[pacman-dev] Another idea
Bryan Ischo
bji-keyword-pacman.3644cb at www.ischo.com
Wed Jan 14 21:02:13 EST 2009
Hey all. I've been thinking about my patches and the concerns that list
members have had about them and I've come up with a different way of
accomplishing the same thing that may be more palatable:
- Modify the signature of deps.c:_alpm_resolvedeps so that it takes,
instead of a list of packages to resolve, a single package. It would
return 0 if the resolve succeeded, 1 if the resolve failed, and would
additionally return a list of dependencies that this package needs for
this sync. In the parlance of _alpm_resolvedeps, it would return the
'pulled' list. _alpm_resolvedeps would, just as it does now, fail
immediately when it encountered an unresolvable dependency, and would
not require the graph structure to keep track of dependents. It would
be a much simpler change to _alpm_resolvedeps.

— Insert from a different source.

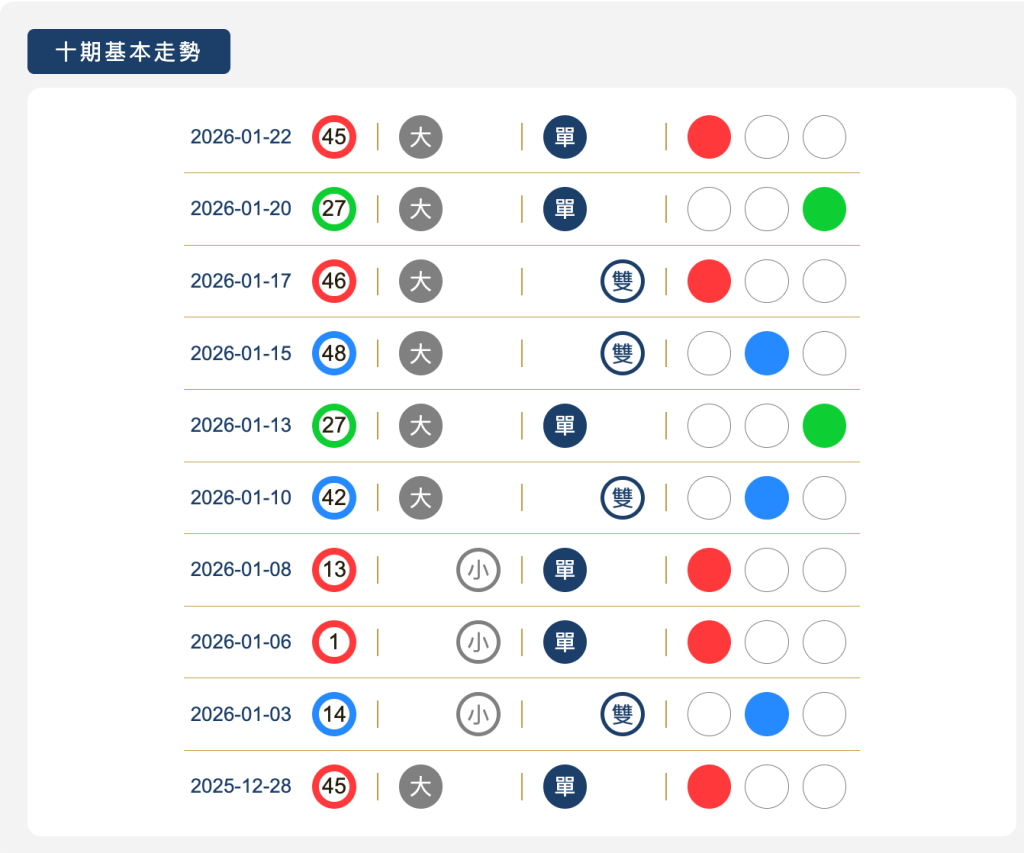Click the green ball numbered 27 for 2026-01-20

coord(335,209)
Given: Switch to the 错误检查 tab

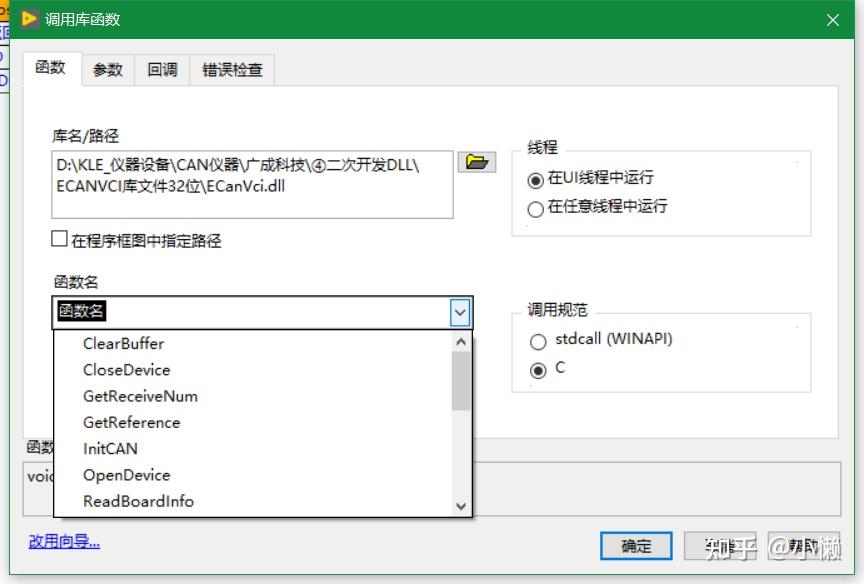Looking at the screenshot, I should [x=232, y=69].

- Modify sync.c:_alpm_sync_prepare so that it calls _alpm_resolvdeps
once per package in the transaction, rather than calling
_alpm_resolvedeps once with a list of the packages in the transaction as
it does now. As _alpm_resolvedeps is called for each package in the
transaction, three lists will be built up in _alpm_sync_prepare:
1. The list of transaction packages (i.e. the "top-level" packages) that
were successfully resolved.
2. The list of transaction packages (i.e. the "top-level" packages) that
were NOT successfully resolved.
3. The list of "pulled" packages that came from _alpm_resolvedeps for
each transaction package that was successfully resolved.
After all of the resolution has been done, if the list in (2) is not
empty, then these packages are used in the new prompt that asks the user
"do you want to ignore these packages for this transaction", and if they
say "no", then _alpm_sync_prepare will return a failure status code. If
they say "yes", then list (2) will be freed and list (1) and (3) will be
used to finish _alpm_sync_prepare as normal (after removing duplicates
from (3) as necessary).
The advantage of this approach is that it doesn't require any new data
structures or helper functions, and changes _alpm_resolvedeps very little.
The disadvantage of this approach is that it is less efficient at
runtime. Each top-level package will be resolved individually, which
means that some work will be duplicated (i.e. if top-level A and B
depend on C, and C depends on D and E, then in this new scheme, the
C-D-E dependencies will be calculated once for A and once for B, whereas
before, it was only calculated once for A, and then the results re-used
for B). I would only expect this to have a significant perfomance
penalty in large transactions (say a pacman -Su where hundreds of
packages were being updated), and I'm not sure exactly how "large" the
transaction would have to be before the penalty became unreasonable.
I *think* these are the only two approaches:
1. Use a data structure to track dependents, thus gaining runtime
efficiency during the resolve of a list of packages, at the expense of
extra complexity in the implementation
2. Use no new data structures, instead iterating over each package in
the transaction individually, thus gaining simplicity of implementation,
at the expense of runtime efficiency
I have already implemented (1). If the concern about the code
complexity outweighs the concern about performance, then I can implement
(2) instead.
Please let me know how to proceed. Thanks.